As far as I can see, the correct URL is
http://data.treasury.gov/feed.svc/DailyTreasuryYieldCurveRateData?$filter=month%28NEW_DATE%29%20eq%201%20and%20year%28NEW_DATE%29%20eq%202015
whereas in your code there is (no ?
after Data
)
http://data.treasury.gov/feed.svc/DailyTreasuryYieldCurveRateData$filter=month%28NEW_DATE%29%20eq%201%20and%20year%28NEW_DATE%29%20eq%202015
That's why your code currently produces the following XML:
<?xml version="1.0" encoding="utf-8" standalone="yes"?>
<error xmlns="http://schemas.microsoft.com/ado/2007/08/dataservices/metadata">
<code></code>
<message xml:lang="en-US">Resource not found for the segment 'DailyTreasuryYieldCurveRateData$filter=month'.</message>
</error>
And of course there is no atom:entry
in that error message.
Further, your XPath expression:
//atom:entry[last()]/d:BC_1YEAR
will not retrieve d:BC_1YEAR
because d:BC_1YEAR
is not an immediate child of atom:entry
. Use
//atom:entry[last()]//d:BC_1YEAR
or, even better, register the m:
prefix in the code and use
//atom:entry[last()]/atom:content/m:properties/d:BC_1YEAR
import lxml.etree
from google.appengine.api import urlfetch
def foo():
url = 'http://data.treasury.gov/feed.svc/DailyTreasuryYieldCurveRateData?$filter=month%28NEW_DATE%29%20eq%201%20and%20year%28NEW_DATE%29%20eq%202015'
response = urlfetch.fetch(url)
tree = lxml.etree.fromstring(response.content)
nsmap = {'atom': 'http://www.w3.org/2005/Atom',
'd': 'http://schemas.microsoft.com/ado/2007/08/dataservices',
'm': 'http://schemas.microsoft.com/ado/2007/08/dataservices/metadata'}
myData = tree.xpath("//atom:entry[last()]/atom:content/m:properties/d:BC_1YEAR", namespaces=nsmap)
EDIT: As a response to your comment:
I want my code to work 'indefinitely' with as little maintenance as possible. I don't know what the purpose of namespaces really are and I wonder if these particular namespaces are generic and can be expected to stay that way for years to come?

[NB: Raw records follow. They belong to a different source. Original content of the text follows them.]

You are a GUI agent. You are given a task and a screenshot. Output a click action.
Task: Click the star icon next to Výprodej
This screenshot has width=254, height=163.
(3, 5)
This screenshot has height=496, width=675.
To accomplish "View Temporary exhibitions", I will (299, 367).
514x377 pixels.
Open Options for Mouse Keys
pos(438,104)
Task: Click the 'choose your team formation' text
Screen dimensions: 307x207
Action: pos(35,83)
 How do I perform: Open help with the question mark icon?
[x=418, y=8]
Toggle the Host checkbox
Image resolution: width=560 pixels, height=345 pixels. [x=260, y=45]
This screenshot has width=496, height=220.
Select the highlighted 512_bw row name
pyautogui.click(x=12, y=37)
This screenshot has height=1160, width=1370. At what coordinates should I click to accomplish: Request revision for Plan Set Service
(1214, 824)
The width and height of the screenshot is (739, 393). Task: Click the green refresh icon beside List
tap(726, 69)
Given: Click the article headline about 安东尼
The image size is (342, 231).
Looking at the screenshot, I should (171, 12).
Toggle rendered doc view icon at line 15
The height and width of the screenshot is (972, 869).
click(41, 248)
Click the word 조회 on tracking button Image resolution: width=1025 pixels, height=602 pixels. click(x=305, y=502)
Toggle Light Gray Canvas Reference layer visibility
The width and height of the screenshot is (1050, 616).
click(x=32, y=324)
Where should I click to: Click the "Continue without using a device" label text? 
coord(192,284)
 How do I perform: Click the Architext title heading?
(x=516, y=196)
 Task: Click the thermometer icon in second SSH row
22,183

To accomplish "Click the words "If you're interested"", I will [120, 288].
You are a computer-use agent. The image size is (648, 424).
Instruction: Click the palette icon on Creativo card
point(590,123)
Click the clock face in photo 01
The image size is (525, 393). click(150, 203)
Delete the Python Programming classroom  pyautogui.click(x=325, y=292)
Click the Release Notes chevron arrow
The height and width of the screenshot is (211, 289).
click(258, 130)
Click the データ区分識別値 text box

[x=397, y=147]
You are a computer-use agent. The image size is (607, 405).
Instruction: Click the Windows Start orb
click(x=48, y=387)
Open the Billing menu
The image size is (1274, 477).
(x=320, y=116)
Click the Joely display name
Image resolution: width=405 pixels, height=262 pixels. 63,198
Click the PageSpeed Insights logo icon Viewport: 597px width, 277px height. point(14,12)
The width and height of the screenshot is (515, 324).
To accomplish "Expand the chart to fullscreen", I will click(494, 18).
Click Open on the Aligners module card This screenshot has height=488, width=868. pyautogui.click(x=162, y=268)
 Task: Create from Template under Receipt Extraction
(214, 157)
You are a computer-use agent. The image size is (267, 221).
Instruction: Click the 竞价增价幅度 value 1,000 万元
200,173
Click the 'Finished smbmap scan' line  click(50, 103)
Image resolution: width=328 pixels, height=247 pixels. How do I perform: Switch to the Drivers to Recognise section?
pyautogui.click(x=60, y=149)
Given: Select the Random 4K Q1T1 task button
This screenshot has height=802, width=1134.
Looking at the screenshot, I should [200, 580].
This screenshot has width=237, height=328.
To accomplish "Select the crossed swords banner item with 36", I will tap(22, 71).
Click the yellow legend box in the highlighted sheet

I have already explained the purpose of namespaces in XML elsewhere - please look at that answer, too. Namespaces are never generic, in fact, they are the exact opposite of generic - they are supposed to be unique.
That said, there are ways to ignore namespaces. An expression like
//atom:entry[last()]//d:BC_1YEAR
Can be rewritten as
//*[local-name() = 'entry'][last()]//*[local-name() = 'BC_1YEAR']
to find elements regardless of their namespace. This would be an option if you had reason to believe the namespace URIs are going to change in the future.